Mais ce qui a fait basculer le meeting dans quelque chose de plus grand encore, c’est la dernière partie de l’annonce. Wadagni, après avoir décrit le projet de rénovation, a ajouté une formule qui n’était pas dans les discours attendus. Une formule qui ne parle pas de normes ou de budgets, mais d’identité.

« Nous allons le rendre tellement joli que nous allons devoir lui changer de nom. Ça va être à Hogbonou de lui donner ce nom. » – Romuald Wadagni

Hogbonou. Le nom originel de Porto-Novo. Celui que la mémoire yorouba et gun préserve dans les couches les plus profondes de l’identité locale, que les vieux utilisent encore dans les conversations familiales, qui apparaît sur certains documents administratifs et que beaucoup de Porto-Noviens portent en eux comme un secret précieux. Invoquer Hogbonou dans ce stade, devant cette foule, c’était toucher quelque chose que les discours politiques touchent rarement : l’âme de la ville. Son nom d’avant. Sa dignité historique.

Et en disant que c’est Porto-Novo elle-même qui choisira le nom de son stade rénové, Romuald Wadagni faisait un geste politique plus profond qu’il n’y paraîssait. Il ne donnait pas un stade à la ville. Il lui restituait quelque chose qui lui appartient. Il reconnaissait à Porto-Novo une souveraineté sur son propre patrimoine, une capacité à décider de ses propres symboles. Dans un pays où les décisions à l’emporte-pièce venus de Cotonou ont parfois été mal vécues dans la capitale, ce geste d’humililé institutionnelle avait sa propre signification.

Le sport comme levier de dignité

La promesse du stade s’inscrit dans une vision plus large que Wadagni décline depuis le début de sa campagne. Le sport, dans son programme, n’est pas un détail. C’est un outil de développement, un vecteur de cohesion nationale, un levier d’attractivité internationale. Un pays qui accueille de grandes compétitions sportives attire des investisseurs, développe son secteur touristique, construit son image à l’étranger. Et un pays qui offre à ses jeunes des équipements dignes leur dit quelque chose sur la place qu’il leur réserve.

Porto-Novo a entendu ce message dans sa double dimension. Le message politique – un candidat qui prend la capitale au sérieux, qui ne se contente pas de s’y arrêter en passage. Et le message humain – un homme qui parle de ce stade avec le ton de quelqu’un qui l’a fréquenté, qui connaît ce que ces lieux représentent dans la vie quotidienne des habitants.

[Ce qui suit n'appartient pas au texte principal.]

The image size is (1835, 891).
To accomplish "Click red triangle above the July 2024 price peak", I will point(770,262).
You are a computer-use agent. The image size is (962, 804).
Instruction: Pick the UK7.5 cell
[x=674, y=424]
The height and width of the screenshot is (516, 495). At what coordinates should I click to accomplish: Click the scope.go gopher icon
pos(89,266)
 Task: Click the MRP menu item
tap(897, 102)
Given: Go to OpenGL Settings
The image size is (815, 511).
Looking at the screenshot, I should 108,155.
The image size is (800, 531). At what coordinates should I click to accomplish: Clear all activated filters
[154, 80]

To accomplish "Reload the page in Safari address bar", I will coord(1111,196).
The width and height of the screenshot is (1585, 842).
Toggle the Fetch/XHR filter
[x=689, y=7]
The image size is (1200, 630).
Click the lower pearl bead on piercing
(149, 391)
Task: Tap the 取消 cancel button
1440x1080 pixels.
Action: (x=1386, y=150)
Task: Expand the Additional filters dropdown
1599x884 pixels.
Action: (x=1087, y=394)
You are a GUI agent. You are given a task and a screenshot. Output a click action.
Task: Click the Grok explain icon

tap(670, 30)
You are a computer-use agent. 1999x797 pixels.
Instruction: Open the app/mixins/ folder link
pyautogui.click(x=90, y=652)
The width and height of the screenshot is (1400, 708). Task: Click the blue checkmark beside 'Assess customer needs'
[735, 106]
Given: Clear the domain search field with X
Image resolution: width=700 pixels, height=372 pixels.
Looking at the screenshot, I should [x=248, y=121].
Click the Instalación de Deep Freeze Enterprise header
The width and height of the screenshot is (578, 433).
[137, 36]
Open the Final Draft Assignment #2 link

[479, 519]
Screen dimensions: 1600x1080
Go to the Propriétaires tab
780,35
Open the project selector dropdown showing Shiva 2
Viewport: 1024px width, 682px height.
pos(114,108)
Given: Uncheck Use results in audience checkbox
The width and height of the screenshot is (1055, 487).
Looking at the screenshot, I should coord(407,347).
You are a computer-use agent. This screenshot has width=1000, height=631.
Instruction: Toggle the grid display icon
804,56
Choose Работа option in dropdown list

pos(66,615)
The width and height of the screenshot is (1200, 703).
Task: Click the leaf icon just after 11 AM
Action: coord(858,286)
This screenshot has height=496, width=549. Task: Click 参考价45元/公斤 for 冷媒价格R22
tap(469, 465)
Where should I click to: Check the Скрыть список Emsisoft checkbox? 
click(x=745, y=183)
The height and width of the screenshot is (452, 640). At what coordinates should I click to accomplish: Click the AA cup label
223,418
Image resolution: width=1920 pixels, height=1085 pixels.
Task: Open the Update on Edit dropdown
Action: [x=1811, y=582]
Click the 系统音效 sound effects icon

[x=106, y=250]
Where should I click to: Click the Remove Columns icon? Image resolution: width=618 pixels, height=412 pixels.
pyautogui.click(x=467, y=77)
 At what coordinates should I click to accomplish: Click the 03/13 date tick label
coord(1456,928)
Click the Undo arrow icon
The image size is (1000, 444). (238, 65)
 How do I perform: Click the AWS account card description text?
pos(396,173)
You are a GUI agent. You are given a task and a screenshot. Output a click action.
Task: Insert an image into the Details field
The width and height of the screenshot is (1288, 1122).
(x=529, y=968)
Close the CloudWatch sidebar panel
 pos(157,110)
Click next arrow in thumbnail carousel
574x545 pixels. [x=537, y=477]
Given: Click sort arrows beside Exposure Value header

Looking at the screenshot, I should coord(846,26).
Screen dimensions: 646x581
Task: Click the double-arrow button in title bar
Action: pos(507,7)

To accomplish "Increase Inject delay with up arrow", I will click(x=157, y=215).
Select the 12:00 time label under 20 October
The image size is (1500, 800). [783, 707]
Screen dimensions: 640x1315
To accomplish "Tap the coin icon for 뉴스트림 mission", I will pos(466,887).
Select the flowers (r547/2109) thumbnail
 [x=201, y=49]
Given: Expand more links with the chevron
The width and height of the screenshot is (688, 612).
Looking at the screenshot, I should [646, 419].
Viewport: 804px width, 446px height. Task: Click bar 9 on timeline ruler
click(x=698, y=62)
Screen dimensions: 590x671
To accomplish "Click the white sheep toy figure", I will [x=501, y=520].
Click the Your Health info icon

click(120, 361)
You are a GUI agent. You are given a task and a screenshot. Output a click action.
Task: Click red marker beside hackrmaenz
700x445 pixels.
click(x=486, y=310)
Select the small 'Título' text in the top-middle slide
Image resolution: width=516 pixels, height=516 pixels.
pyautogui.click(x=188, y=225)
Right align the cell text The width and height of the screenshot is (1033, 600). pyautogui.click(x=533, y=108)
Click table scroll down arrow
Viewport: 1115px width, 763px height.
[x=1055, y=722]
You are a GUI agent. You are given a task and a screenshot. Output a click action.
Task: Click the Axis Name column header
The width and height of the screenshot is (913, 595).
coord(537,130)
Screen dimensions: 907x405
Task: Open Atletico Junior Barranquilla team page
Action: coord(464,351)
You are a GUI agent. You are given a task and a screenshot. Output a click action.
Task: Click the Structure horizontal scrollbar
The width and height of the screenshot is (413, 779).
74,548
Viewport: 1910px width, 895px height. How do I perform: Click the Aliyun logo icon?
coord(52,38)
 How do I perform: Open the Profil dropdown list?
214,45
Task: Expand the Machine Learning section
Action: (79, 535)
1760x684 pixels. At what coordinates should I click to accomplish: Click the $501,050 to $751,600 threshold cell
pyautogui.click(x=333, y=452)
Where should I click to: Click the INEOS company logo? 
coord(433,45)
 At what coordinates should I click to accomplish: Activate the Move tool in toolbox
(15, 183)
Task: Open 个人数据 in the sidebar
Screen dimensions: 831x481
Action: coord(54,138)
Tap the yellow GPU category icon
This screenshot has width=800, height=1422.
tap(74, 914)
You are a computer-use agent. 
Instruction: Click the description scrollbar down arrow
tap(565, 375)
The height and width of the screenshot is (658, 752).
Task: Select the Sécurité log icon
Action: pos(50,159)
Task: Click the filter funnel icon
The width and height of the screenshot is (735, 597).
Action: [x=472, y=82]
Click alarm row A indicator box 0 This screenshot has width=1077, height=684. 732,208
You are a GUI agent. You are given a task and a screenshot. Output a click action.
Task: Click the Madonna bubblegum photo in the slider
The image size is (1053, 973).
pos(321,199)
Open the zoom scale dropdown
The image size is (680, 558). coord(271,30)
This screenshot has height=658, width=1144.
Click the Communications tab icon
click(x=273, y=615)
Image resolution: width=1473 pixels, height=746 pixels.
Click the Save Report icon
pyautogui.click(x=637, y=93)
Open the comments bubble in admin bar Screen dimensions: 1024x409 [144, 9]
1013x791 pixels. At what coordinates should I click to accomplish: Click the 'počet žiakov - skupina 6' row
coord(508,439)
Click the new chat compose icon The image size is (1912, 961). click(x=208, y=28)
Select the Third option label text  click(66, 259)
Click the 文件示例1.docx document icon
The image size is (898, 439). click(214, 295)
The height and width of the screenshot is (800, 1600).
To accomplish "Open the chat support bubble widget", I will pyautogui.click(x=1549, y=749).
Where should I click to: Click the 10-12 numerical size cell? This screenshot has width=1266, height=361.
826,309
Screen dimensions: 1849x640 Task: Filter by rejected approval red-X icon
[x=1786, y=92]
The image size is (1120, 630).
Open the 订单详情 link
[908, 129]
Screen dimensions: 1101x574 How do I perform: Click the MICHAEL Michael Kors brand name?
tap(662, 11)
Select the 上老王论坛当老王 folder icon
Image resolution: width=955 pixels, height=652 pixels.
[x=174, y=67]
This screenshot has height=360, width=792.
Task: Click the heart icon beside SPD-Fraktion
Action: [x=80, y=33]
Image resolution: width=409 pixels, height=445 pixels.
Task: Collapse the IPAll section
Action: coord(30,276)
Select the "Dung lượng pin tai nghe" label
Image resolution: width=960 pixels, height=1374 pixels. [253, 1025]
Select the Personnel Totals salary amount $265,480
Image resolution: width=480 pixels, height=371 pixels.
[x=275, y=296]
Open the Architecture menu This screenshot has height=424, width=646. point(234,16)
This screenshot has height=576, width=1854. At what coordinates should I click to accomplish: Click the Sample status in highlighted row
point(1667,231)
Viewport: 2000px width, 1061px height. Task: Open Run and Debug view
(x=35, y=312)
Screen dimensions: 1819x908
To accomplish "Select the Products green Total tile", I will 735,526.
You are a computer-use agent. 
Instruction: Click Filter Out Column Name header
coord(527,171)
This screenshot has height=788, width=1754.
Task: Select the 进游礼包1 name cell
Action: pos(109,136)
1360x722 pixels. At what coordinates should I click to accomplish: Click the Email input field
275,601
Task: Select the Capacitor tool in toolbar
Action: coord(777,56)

Quand Adrien Houngbedji, quelques minutes plus tôt, avait crié « Peuple de Porto-Novo, voici votre président… », il scellait quelque chose que l’annonce du stade venait confirmer. Wadagni n’était pas en campagne dans une ville. Il était en train de faire des promesses à une ville qu’il connaît, qu’il respecte, à laquelle il est lié par quelque chose de plus ancien que la politique. Ce vendredi 3 avril 2026, Porto-Novo a senti qu’elle avait été prise au sérieux. Et ça, pour une ville comme elle, c’est tout sauf rien.